For the next six years, Karl studied calculus and chemistry with Arts and Science students and attended classes with students majoring in civil, electrical and mechanical engineering. He also wrote all 14 exams sponsored by the Association of Professional Engineers of Ontario, sometimes completing as many as four Queen’s classes in preparation for one APEO exam.
“Professor William Rice, who taught mechanical engineering courses, gave me some of his old textbooks to help me out,” recollects Karl. “When he learned that I was planning to write fourteen APEO exams plus a thesis without first getting a degree from Queen’s, he smiled and commented, ‘You do like to do things the hard way, don’t you?’”
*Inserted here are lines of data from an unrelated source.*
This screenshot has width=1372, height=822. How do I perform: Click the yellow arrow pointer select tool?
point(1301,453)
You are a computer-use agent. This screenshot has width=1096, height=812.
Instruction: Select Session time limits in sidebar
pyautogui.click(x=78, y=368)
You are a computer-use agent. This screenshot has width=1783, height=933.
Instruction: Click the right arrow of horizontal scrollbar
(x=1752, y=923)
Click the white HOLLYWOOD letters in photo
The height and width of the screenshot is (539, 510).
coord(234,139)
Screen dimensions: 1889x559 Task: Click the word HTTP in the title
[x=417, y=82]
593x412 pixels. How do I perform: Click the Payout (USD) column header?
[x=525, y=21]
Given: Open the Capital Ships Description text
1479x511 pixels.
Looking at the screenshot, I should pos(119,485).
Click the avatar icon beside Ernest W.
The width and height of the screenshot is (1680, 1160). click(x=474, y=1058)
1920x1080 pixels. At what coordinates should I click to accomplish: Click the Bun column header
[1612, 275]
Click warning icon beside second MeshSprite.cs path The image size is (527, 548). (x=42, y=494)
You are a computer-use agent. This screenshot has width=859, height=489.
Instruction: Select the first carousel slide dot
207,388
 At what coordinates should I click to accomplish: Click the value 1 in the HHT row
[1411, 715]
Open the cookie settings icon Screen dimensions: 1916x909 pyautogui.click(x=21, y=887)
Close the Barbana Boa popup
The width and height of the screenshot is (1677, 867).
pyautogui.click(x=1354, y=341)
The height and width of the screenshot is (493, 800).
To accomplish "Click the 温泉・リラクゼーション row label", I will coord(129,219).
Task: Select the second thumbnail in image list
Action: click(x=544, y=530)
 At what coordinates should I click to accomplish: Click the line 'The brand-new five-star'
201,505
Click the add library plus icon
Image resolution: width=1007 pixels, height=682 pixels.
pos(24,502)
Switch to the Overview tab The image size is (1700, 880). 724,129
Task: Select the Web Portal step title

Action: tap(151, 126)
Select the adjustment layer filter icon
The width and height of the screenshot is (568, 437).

Karl studied calculus and chemistry with Arts and Science students and attended classes with students majoring in civil, electrical and mechanical engineering. One of his most memorable mentors was calculus professor Ralph Clench.
“Ralph Clench was a fascinating character: you’d see him on his bicycle in summer and in his buffalo coat in winter, tool pouch strapped to his side,” says Karl. “He simultaneously taught me calculus, algebra, analytic geometry and trigonometry, and I took advantage of tutorials and extra sessions in his apartment overlooking the park, sometimes receiving additional coaching from a couple of graduate students who were too polite to laugh at my questions.”
In addition to Professor Clench, Karl fondly remembers Dr. Wood, an emeritus professor of mathematics, and his original mentor, Professor Campbell, who taught Karl stress analysis, invited him round for dinner, and whose son Jim was the best man at Karl and Fran’s wedding in 1962.
In 1966, Karl was formally awarded the title of professional engineer (P.Eng.) in the province of Ontario. “Graduates of foreign universities usually have to write two or three exams before they are certified by the APEO; my way of acquiring the certification by writing 14 exams plus a thesis is very rare!” says Karl.
This June, Karl and Fran Strick will visit Kingston from their home in Birmingham, Alabama, for the 50th anniversary reunion of Fran’s KGH class, a sentimental journey they are both looking forward to very much.
“Queen’s and Fran were both instrumental in my success,” says Karl. “Without the initial approval I received from Jean Royce, I cannot imagine that I would have had the career I have had.”
Karl’s memoir of his childhood in Germany during the Second World War, Boy with a White Flag, is available from Amazon.com.